◆ REQUIREMENTS ◆
Copy out the records between the lines holding "Open Chat with" and "Action: (65, 427)", inclusive, with no changes.

[Extracted records]
▼
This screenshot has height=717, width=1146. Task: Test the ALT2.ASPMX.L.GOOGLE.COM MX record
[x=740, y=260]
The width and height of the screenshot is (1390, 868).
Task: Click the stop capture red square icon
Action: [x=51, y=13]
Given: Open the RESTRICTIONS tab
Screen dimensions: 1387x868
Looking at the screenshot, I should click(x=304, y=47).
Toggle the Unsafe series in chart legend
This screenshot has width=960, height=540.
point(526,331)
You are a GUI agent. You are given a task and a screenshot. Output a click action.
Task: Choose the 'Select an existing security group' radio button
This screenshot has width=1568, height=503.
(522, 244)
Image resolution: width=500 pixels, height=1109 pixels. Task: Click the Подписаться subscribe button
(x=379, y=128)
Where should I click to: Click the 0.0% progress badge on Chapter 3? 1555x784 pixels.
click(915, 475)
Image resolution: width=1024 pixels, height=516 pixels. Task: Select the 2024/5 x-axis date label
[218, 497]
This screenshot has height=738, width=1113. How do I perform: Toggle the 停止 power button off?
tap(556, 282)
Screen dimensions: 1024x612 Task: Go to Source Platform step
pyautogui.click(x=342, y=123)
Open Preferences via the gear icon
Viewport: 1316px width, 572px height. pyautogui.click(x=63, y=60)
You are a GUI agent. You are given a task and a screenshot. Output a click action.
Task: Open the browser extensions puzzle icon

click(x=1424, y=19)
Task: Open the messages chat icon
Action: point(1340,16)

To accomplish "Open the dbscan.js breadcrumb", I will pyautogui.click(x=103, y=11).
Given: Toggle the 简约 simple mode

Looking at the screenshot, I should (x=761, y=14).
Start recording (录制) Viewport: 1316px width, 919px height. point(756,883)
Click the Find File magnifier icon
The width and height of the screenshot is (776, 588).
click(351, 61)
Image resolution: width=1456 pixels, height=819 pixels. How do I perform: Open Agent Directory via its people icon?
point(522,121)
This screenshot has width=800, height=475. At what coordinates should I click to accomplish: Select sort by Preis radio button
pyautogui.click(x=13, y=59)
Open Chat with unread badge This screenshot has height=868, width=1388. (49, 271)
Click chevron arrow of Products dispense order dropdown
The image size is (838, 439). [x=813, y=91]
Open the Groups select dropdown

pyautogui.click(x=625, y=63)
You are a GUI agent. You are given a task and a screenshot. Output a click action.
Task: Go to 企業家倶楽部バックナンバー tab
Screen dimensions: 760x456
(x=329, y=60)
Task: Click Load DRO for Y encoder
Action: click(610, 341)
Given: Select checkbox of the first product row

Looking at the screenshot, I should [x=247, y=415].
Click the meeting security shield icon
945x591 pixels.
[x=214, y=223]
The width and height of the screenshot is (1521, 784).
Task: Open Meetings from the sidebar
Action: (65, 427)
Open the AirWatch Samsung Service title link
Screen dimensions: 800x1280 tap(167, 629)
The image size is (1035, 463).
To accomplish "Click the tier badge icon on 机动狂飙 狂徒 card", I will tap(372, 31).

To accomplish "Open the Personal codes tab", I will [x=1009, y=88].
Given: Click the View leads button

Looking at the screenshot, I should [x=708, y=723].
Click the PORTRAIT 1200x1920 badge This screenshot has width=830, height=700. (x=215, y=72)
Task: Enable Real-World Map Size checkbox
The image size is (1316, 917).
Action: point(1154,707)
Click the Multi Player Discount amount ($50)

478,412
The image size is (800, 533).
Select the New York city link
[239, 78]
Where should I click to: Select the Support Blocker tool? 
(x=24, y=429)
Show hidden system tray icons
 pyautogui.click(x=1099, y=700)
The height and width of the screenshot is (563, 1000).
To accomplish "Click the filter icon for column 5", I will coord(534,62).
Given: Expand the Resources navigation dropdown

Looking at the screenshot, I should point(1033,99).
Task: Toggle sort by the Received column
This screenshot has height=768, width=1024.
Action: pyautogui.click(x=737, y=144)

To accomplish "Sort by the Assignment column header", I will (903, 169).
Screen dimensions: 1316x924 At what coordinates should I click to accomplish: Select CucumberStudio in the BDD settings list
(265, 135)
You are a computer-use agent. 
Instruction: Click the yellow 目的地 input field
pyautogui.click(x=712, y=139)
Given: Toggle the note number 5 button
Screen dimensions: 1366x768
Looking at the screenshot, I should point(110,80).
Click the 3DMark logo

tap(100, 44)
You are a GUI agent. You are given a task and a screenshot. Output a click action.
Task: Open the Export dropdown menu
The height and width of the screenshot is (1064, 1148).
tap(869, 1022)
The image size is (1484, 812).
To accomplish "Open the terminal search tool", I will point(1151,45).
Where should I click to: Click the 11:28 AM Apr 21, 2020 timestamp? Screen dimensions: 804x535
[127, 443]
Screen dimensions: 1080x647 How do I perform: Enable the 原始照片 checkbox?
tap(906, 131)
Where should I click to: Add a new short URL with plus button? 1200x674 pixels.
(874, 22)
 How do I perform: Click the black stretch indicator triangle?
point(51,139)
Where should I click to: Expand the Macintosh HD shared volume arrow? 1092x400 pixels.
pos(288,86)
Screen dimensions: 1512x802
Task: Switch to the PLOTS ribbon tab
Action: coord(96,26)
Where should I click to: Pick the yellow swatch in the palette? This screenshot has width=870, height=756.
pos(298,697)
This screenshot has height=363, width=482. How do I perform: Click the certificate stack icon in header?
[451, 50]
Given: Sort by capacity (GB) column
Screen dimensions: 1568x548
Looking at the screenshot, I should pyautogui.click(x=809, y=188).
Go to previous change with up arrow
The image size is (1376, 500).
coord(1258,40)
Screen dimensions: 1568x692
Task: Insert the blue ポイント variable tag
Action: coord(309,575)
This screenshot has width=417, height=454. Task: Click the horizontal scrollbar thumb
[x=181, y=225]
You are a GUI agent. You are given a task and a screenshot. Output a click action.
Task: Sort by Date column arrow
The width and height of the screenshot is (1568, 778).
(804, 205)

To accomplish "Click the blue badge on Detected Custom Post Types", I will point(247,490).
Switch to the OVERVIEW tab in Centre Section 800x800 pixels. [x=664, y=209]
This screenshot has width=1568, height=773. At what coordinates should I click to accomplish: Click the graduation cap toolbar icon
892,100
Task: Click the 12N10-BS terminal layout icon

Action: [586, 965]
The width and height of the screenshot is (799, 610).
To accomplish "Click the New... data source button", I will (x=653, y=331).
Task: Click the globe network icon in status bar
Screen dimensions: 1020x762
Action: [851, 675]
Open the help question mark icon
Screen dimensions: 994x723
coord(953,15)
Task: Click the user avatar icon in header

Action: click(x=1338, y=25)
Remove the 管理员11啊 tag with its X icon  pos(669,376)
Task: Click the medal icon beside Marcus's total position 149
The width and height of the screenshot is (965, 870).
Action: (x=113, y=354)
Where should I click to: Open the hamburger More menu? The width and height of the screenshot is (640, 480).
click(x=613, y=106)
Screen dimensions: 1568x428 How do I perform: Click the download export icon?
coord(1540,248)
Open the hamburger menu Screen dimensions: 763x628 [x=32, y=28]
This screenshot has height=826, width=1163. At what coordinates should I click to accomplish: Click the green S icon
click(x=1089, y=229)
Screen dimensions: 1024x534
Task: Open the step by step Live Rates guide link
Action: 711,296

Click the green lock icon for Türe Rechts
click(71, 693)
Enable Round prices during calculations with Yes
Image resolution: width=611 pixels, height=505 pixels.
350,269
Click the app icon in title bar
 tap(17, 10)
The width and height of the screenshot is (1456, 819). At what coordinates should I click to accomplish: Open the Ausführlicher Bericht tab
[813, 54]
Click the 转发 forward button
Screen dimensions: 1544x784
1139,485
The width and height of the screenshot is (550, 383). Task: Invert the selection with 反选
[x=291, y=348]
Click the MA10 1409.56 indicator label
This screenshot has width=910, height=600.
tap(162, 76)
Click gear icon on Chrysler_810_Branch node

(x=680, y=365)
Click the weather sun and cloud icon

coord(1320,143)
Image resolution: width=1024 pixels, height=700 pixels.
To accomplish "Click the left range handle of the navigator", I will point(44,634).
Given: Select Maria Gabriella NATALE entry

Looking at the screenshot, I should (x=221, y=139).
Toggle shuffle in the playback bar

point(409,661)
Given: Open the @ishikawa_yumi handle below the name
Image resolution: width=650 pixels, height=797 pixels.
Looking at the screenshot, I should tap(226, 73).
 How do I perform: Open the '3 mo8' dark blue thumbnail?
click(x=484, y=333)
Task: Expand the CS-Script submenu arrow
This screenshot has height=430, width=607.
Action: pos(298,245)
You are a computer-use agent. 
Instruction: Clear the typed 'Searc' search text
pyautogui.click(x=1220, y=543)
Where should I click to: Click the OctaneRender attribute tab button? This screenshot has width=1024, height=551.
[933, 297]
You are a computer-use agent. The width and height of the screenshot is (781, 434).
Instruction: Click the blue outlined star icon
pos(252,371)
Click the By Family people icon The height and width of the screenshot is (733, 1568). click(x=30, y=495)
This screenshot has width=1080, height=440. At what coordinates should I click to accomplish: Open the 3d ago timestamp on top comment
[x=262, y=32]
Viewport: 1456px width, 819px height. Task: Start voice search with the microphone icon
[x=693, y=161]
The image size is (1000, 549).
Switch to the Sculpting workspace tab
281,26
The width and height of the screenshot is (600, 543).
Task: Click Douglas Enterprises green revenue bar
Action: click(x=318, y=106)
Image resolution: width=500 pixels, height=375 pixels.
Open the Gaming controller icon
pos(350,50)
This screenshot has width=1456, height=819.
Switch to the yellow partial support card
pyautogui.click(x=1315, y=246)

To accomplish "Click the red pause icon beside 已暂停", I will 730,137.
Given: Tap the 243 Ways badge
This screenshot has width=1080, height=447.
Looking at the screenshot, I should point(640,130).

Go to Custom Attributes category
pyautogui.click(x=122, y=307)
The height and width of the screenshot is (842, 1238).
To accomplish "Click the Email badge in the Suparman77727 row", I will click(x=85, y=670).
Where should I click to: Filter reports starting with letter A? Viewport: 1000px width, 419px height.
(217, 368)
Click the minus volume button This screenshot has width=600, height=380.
▲
◆ RESULT FOR THIS EXERCISE ◆
Open Chat with unread badge This screenshot has height=868, width=1388. (49, 271)
Click chevron arrow of Products dispense order dropdown
The image size is (838, 439). [x=813, y=91]
Open the Groups select dropdown

pyautogui.click(x=625, y=63)
You are a GUI agent. You are given a task and a screenshot. Output a click action.
Task: Go to 企業家倶楽部バックナンバー tab
Screen dimensions: 760x456
(x=329, y=60)
Task: Click Load DRO for Y encoder
Action: click(610, 341)
Given: Select checkbox of the first product row

Looking at the screenshot, I should [x=247, y=415].
Click the meeting security shield icon
945x591 pixels.
[x=214, y=223]
The width and height of the screenshot is (1521, 784).
Task: Open Meetings from the sidebar
Action: (65, 427)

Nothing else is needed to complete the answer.